Earlier this week, Blue Origin founder Jeff Bezos shared a photo of the space company’s New Glenn rockets. Bezos’ post on X, formerly Twitter, got ‘Congrats’ message from CEO of Blue Origin’s biggest rival Spacex. This was the first time Blue Origin re-used a previously flown New Glenn booster — the same one that flew during New Glenn’s second mission. Roughly 10 minutes after liftoff, the booster came back down and landed on a drone ship in the ocean, just like it had last November. The footage of the booster’s landing on Drone ship is what Bezos shared on X, and Elon Musk offered his ‘congratulations’ on. However, after initial lift-off and landing the rockets failed at its primary mission: Delivering a communications satellite to orbit for customer AST SpaceMobile. Roughly two hours after the launch, Blue Origin itself announced in its own post that the New Glenn upper stage placed AST SpaceMobile’s satellite in an “off-nominal orbit.” In layman’s language, the rocket looked good on the way up, but the upper stage wasn’t able to put its payload into the correct orbit.AST SpaceMobile too issued a statement that the upper stage of the New Glenn rocket placed BlueBird 7 satellite into an orbit that was “lower than planned.” The satellite successfully separated from the rocket and powered on, the company said, but the altitude is too low “to sustain operations” and will now have to be de-orbited — left to burn up in the atmosphere of Earth.

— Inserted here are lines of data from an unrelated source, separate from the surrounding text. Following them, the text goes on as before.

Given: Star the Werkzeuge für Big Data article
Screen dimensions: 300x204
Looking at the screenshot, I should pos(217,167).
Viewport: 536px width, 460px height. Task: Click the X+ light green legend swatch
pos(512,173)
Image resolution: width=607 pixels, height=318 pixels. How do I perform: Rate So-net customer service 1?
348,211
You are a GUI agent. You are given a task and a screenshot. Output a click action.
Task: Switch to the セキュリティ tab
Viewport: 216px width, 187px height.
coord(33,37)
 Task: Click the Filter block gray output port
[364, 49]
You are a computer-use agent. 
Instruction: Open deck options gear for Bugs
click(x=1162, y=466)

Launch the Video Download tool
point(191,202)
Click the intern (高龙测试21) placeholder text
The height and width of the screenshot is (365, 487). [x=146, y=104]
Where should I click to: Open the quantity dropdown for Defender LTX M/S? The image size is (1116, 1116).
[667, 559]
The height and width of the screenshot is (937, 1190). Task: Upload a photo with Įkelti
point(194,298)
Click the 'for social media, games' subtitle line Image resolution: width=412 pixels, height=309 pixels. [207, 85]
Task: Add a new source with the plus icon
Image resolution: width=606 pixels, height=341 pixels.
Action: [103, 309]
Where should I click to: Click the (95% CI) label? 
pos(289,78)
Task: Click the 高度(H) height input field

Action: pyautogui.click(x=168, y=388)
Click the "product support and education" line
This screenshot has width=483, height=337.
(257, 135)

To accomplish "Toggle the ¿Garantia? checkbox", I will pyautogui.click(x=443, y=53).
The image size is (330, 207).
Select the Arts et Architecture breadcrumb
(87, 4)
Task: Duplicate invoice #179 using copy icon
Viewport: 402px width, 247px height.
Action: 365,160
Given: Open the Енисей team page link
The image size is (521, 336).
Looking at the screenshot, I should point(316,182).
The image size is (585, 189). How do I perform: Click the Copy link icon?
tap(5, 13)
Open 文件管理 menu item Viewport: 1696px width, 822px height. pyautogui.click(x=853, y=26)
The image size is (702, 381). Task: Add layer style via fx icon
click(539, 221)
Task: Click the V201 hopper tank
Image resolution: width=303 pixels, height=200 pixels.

Blue Origin CEO Dave Limp on mission’s ‘failure’
Blue Origin CEO Dave Limp too said in a post that the company “clearly didn’t deliver the mission”. He wrote, “Now that we have a more complete view, we wanted to provide an update on our NG-3 mission. While we are pleased with the nominal booster recovery, we clearly didn’t deliver the mission our customer wanted, and our team expects. Early data suggest that on our second GS2 burn, one of the BE-3U engines didn’t produce sufficient thrust to reach our target orbit. Blue Origin is leading the anomaly investigation with FAA oversight to learn from the data and implement the improvements needed to quickly return to flight operations. We have been in steady communication with the team at AST SpaceMobile, we appreciate their partnership, and we’re looking forward to many flights together.”This represents the first major failure for Blue Origin’s New Glenn programme, which only made its first flight in January 2025. This was reportedly the second mission where New Glenn carried a customer payload to space, after launching twin spacecraft bound for Mars on behalf of NASA last November.
FAA grounds Blue Origin’s New Glenn
The Federal Aviation Administration has grounded Blue Origin’s New Glenn rocket following launch from Cape Canaveral. “The FAA is aware that Blue Origin New Glenn 3 experienced a mishap during the second-stage flight sequence following a successful launch,” according to an FAA . “The FAA notified NASA, the NTSB, and the U.S. Space Force about the classification of the incident.”FAA guidelines will require Blue Origin to complete an investigation into the event before the rocket is allowed to fly again. “A mishap investigation is designed to enhance public safety, determine the root cause of the event, and identify corrective actions to avoid it from happening again. A return to flight is based on the FAA determining that any system, process, or procedure related to the mishap does not affect public safety.”The FAA has reportedly grounded several rockets because of mishaps in recent years, including SpaceX’s Falcon 9 and in-development Starship. Blue Origin had its smaller, suborbital New Shepard rocket grounded as well.